とにかく不思議なのは小泉政権の支持がいまだに5割近くあることだ。各種世論調査によると若者と女性の支持が多いという。女性が「小泉という時代」を支持するとかわいいわが子を戦場に送って誉れの家になれてめでたいね、みたいな話を以前書いたので今回は若者の方にしたい。
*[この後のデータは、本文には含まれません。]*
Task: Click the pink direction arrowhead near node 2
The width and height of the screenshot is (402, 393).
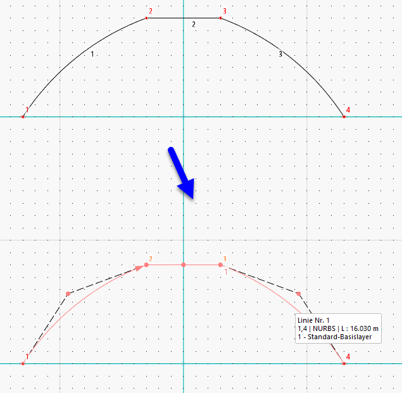Action: click(139, 268)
小泉政権がやったのは大都会出身以外の若者の故郷を廃墟にして住めなくし、地場産業の正社員の道を閉ざし、正社員の代わりに臨時雇いの身分に格下げし、どちらにせよ「成果主義」「実力主義」の名の下に働きづめに働かせ、一握りの成功者を金の亡者にして大多数の敗者を低賃金生活者に陥れる「人類ジャングル化計画」である。なのに若者は支持する。なぜだろう。
実は10年ほど前から10代後半から20代前半の若者に対して「終身雇用」「年功序列」と「成果主義」「実力主義」のどちらがいいかと質問し続けてきた。その結果は圧倒的に後者の支持だった。秀才ばかりを取材したわけではない。フリーターなどにも万遍なく聞いた結果だ。

実に不可解である。「成果主義」「実力主義」になると一握りの成功者以外は「終身雇用」「年功序列」よりも損をするのは明白である。だとしたら自分はその一握りになれると思っているのかというと3年ぐらい前からハイと答えるのもまた一握りとなり、多くが沈黙するようになった。だが「いいえ」は皆無に近い。
この沈黙してしまう大多数の背景には素朴な「希望」があるらしいのだ。つまり今は主観的にも客観的な数値でもパッとしないが必ず逆転してみせるという願いである。では「ハイ」と答えればいいはずだが、そこまでの自信はない。
「成果主義」「実力主義」に賛同する若者は10年前から圧倒的だった。ただし10年前はかなりの数がハイと答えた。若者らしい無謀さや無垢を率直に反映していたのだ。だが今ではそうでもない。「希望的観測の希望」に変わってきているようなのである。

小泉純一郎という人物は、「ハイ」と言えない若者に代わって散々連呼してきたといえよう。ハイの代弁者だ。まず自分を多数の敵に囲まれた辛抱立ち役に擬する。ワンフレーズだ政策の中身がない、人の意見を聞かないなどの批判も「頭が悪い」「成績がちょっと振るわない」「協調性に欠ける」と沈黙する若者が散々浴びせられている否定的な言葉のアナロジーと受け止める。
要するにテレビや他の報道からイメージするコイズミは沈黙する若者が置かれている立場・状況とよく似ているのだ。似せているといった方が正しいかな。
それでも小泉首相は立ち向かう。多数決で敗北した郵政民営化関連法案の失敗を認めない。回りはライバルだらけで実は自分はさほどではないのではないかと自問する若者はその勇気に自分を重ね合わせる。彼のように私もできるとの希望を与えるわけだ。だから支持する・・・・という分析は粗雑だろうか。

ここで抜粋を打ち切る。